Excerpted text:
^^^^

The James Dickey I Knew

The James Dickey I Knew

If you asked 10 Americans, “Who was James Dickey?,” my guess is that half would shrug, four would identify him as the author of the novel and movie Deliverance, and the tenth might venture, “Didn’t he read a poem at Jimmy Carter’s inauguration?” or “Wasn’t he our poet laureate back in the 1960s?”  

My theoretical estimate would, I think, depress James Dickey, born 100 years ago this February 2, for he wanted above all else to be remembered as a poet. He was the victim of his own success (and excess), having pulled off the neat trick of eclipsing his fame as arguably America’s greatest living poet with a novel about four buddies on a canoe trip that turns very, very weird. (“Squeal like a pig!”)

^^^^

Given request 1:
In the essay on James Dickey, what did Dickey want above all else to be remembered as?
Given request 2:
List every response the essay on James Dickey imagines the ten Americans giving when asked who he was.
Given request 3:
Pick up the essay on James Dickey after its last sentence and keep writing it.

Data lines:
^^^^

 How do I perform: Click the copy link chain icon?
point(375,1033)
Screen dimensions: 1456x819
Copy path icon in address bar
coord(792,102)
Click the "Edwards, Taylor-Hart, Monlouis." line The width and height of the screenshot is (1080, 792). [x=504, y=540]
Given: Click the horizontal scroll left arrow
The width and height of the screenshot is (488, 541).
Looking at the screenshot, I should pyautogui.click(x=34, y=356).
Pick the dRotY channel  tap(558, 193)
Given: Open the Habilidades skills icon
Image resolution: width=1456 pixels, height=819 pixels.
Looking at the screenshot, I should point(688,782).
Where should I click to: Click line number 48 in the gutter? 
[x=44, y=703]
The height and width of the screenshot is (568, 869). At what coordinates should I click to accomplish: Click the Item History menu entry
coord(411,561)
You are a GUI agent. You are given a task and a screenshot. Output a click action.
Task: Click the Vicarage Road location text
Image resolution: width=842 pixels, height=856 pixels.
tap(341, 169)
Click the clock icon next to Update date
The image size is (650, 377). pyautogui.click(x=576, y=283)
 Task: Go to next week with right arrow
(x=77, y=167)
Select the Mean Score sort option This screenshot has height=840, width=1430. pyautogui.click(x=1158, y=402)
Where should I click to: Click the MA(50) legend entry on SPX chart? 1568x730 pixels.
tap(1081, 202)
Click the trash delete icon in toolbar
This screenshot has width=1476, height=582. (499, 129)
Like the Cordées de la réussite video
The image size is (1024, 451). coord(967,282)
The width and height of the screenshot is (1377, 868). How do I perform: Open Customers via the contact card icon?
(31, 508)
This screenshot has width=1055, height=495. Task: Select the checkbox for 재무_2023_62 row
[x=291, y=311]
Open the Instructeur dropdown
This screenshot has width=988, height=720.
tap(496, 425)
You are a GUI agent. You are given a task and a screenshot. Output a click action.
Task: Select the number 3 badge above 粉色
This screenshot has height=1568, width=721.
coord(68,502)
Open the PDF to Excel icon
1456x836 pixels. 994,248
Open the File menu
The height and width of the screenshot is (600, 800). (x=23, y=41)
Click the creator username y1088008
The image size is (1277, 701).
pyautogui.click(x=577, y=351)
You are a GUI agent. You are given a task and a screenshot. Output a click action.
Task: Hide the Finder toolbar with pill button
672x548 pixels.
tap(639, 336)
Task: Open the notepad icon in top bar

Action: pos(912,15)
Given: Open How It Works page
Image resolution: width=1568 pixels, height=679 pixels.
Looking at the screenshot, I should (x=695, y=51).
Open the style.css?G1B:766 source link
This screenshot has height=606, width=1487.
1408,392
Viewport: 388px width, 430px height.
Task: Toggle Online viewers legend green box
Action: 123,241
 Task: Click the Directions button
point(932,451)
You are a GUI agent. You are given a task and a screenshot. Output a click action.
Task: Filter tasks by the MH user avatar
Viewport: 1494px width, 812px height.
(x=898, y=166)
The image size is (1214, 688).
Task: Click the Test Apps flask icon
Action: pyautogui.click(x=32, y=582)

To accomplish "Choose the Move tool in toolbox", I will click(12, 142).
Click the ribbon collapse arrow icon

^^^^

Written answer 1:
A poet.

Written answer 2:
- Half would shrug.
- Four would identify him as the author of the novel and movie Deliverance.
- The tenth might ask whether he read a poem at Jimmy Carter's inauguration.
- Alternatively, the tenth might ask whether he was poet laureate back in the 1960s.

Written answer 3:
In honor of his centennial, I laid flowers on his grave in the serene, bird-loud cemetery three miles from where I live in coastal South Carolina.  The gravestone is terse: Poet, Father of Bronwen, Kevin and Christopher, and is inscribed,

I move at the heart of the world

Standing there and recalling the time I first met him made me think of a couplet in Thomas Gray’s “Elegy Written in a Country Churchyard”:

Perhaps in this neglected spot is laid
Some heart once pregnant with celestial fire

The occasion of that meeting was the launch of Apollo 7 in 1968 at Cape Kennedy, in Florida. Life magazine had commissioned the poetry consultant to the Library of Congress—America’s de facto poet laureate before we officially had one—to commemorate the occasion with a poem.

I was 16. My father had brought me along. It was an earth-shaking event. Literally. As the ground shook beneath our feet, I watched as an armadillo, a creature that has been around for about 35 million years and was no doubt thinking, Again?, grumpily waddled out of the marsh in search of less apocalyptic quarters.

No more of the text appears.